Started by Hannes Dorbathover 19 years ago4 messagesgeneral
Jump to latest
#1Hannes Dorbath
light@theendofthetunnel.de

Which stemmer files is one supposed to use with 8.2 Tsearch2?

Trying to compile the output from Gendict with:

stem_UTF_8_german.c
stem_UTF_8_german.h

from:

http://snowball.tartarus.org/dist/libstemmer_c.tgz

gives:

http://hannes.imos.net/make.txt

Thanks!

--
Regards,
Hannes Dorbath

#2Hannes Dorbath
light@theendofthetunnel.de
In reply to: Hannes Dorbath (#1)
Re: Tsearch2 / PG 8.2 Which stemmer files?

On 07.12.2006 12:42, Hannes Dorbath wrote:

Which stemmer files is one supposed to use with 8.2 Tsearch2?

Found an answer myself.
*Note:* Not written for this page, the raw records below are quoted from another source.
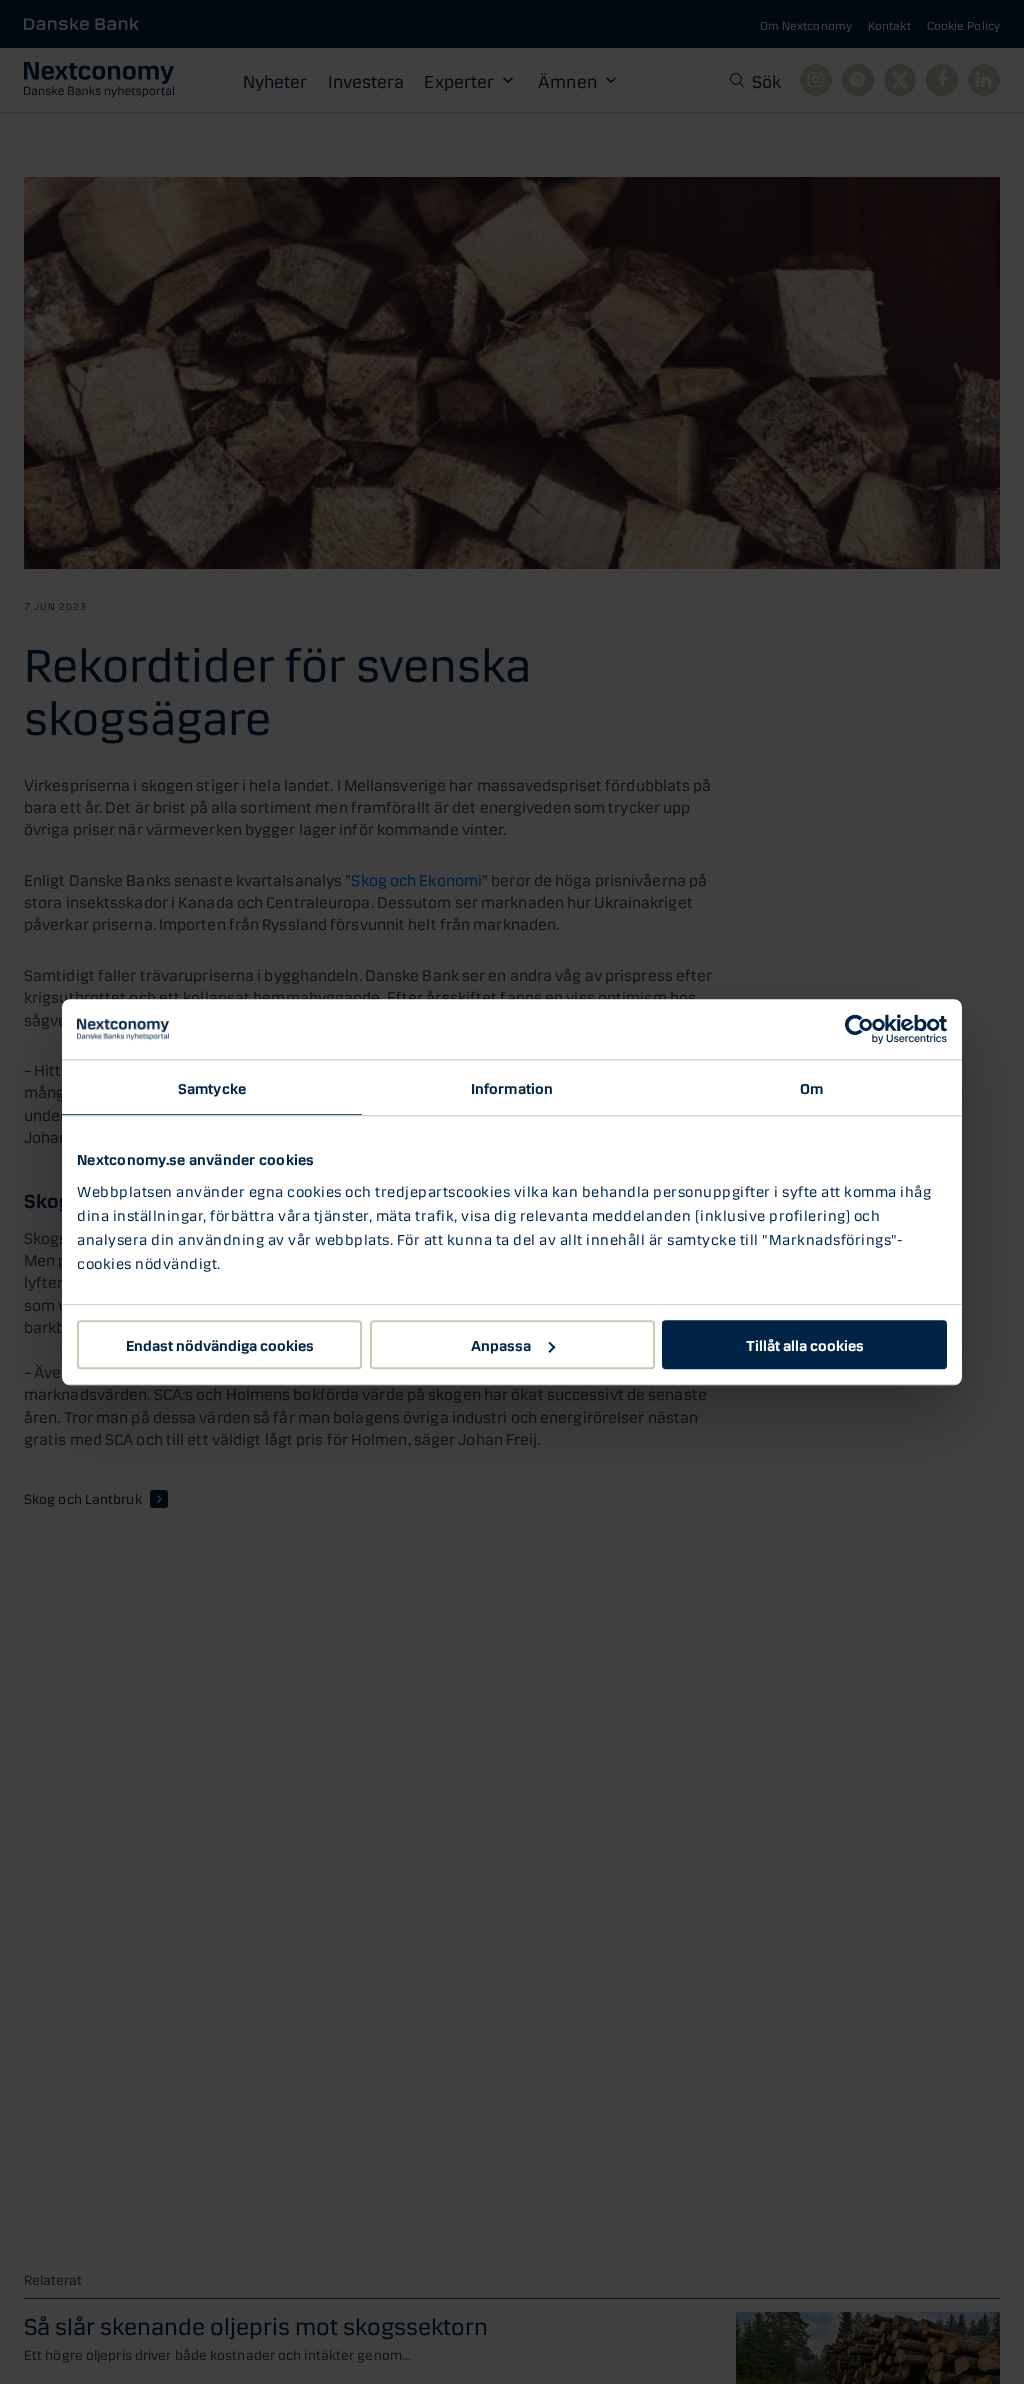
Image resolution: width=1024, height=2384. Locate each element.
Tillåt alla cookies (805, 1344)
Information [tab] (512, 1087)
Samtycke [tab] (212, 1087)
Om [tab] (811, 1087)
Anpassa (501, 1344)
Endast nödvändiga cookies (220, 1344)
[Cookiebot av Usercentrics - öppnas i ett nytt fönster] (859, 1029)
Seems I need:

http://www.sai.msu.su/~megera/postgres/gist/tsearch/V2/tsearch_snowball_82.gz

--
Regards,
Hannes Dorbath

#3Oleg Bartunov
oleg@sai.msu.su
In reply to: Hannes Dorbath (#1)
Re: Tsearch2 / PG 8.2 Which stemmer files?

Hannes,

please download patch tsearch_snowball_82.gz
http://www.sai.msu.su/~megera/postgres/gist/tsearch/V2/
which updates API to snowball.

Oleg
On Thu, 7 Dec 2006, Hannes Dorbath wrote:

Which stemmer files is one supposed to use with 8.2 Tsearch2?

Trying to compile the output from Gendict with:

stem_UTF_8_german.c
stem_UTF_8_german.h

from:

http://snowball.tartarus.org/dist/libstemmer_c.tgz

gives:

http://hannes.imos.net/make.txt

Thanks!

Regards,
Oleg
_____________________________________________________________
Oleg Bartunov, Research Scientist, Head of AstroNet (www.astronet.ru),
Sternberg Astronomical Institute, Moscow University, Russia
Internet: oleg@sai.msu.su, http://www.sai.msu.su/~megera/
phone: +007(495)939-16-83, +007(495)939-23-83

#4Hannes Dorbath
light@theendofthetunnel.de
In reply to: Oleg Bartunov (#3)
Re: Tsearch2 / PG 8.2 Which stemmer files?

Thank you Oleg.

I have a bit more trouble migrating from 8.1.5 TSearch2 + Gin/UTF-8 to
PG 8.2.

First I tried to use existing dict and affix files, which triggered that
oldFormat condition. So I tried to start from scratch. The thing I can't
get to work is compound word support for German again.

What I did:

1. OpenOffice Dictionary from http://j3e.de/hunspell/de_DE.zip
2. extract de_DE.dic
3. Run compound.pl on de_DE.dic
4. Put modified de_DE.dic back in the zip, run my2ispell on them
5. Convert both to UTF-8

Do I need to hack compound.pl to do something different, as the affix
format changed?

I'd really appreciate any hint.

Thanks!

On 07.12.2006 14:52, Oleg Bartunov wrote:

please download patch tsearch_snowball_82.gz
http://www.sai.msu.su/~megera/postgres/gist/tsearch/V2/
which updates API to snowball.

--
Regards,
Hannes Dorbath